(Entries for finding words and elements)
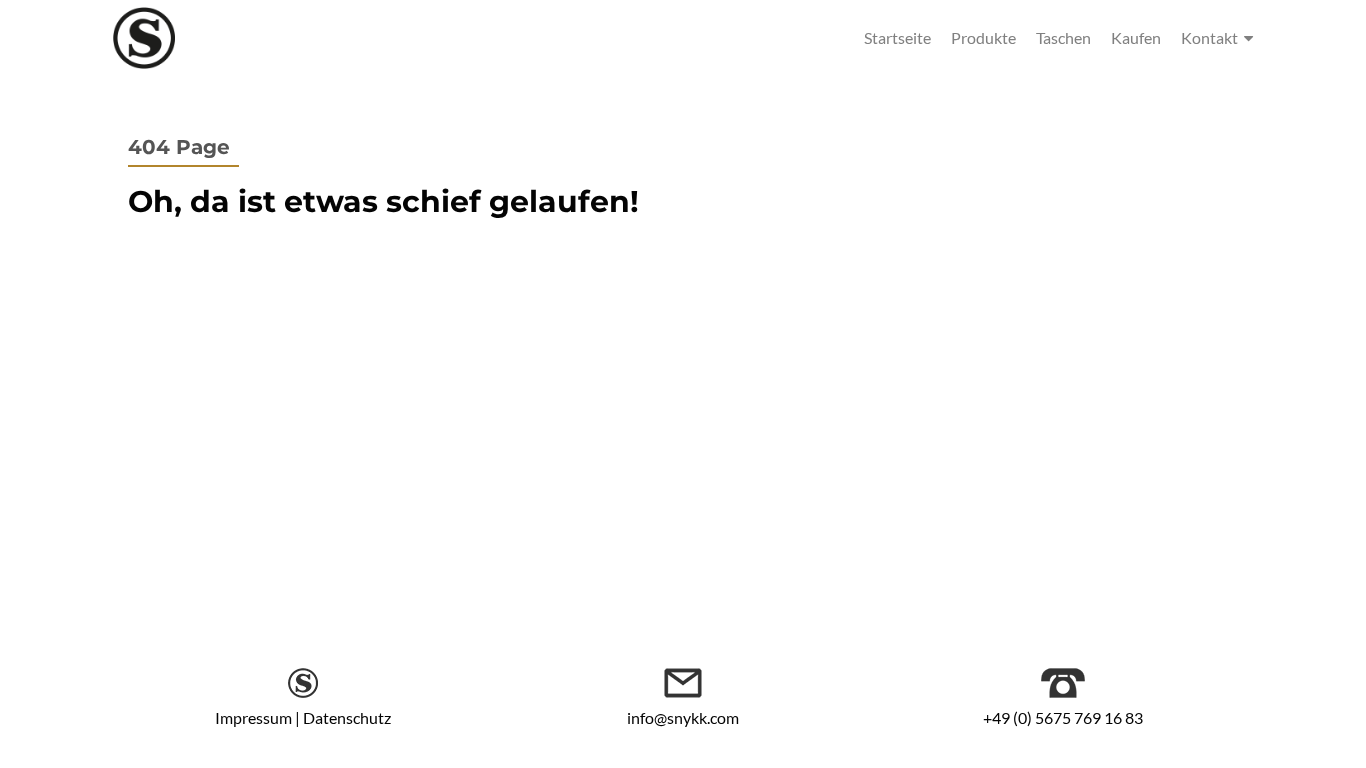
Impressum (253, 717)
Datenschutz (347, 717)
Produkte (983, 37)
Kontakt (1209, 37)
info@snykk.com (683, 717)
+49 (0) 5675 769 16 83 (1063, 717)
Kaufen (1136, 37)
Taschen (1063, 37)
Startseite (897, 37)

[STATED TASK] Write out every line of the entries above again, including the text to be located, with each coordinate multiplied by 1.75 and rounded to a whole number (halves round up). Leave the pictures out.

[WRITTEN RESPONSE]
Impressum (443, 1255)
Datenschutz (607, 1255)
Produkte (1720, 65)
Kontakt (2116, 65)
info@snykk.com (1195, 1255)
+49 (0) 5675 769 16 83 (1860, 1255)
Kaufen (1988, 65)
Taschen (1860, 65)
Startseite (1570, 65)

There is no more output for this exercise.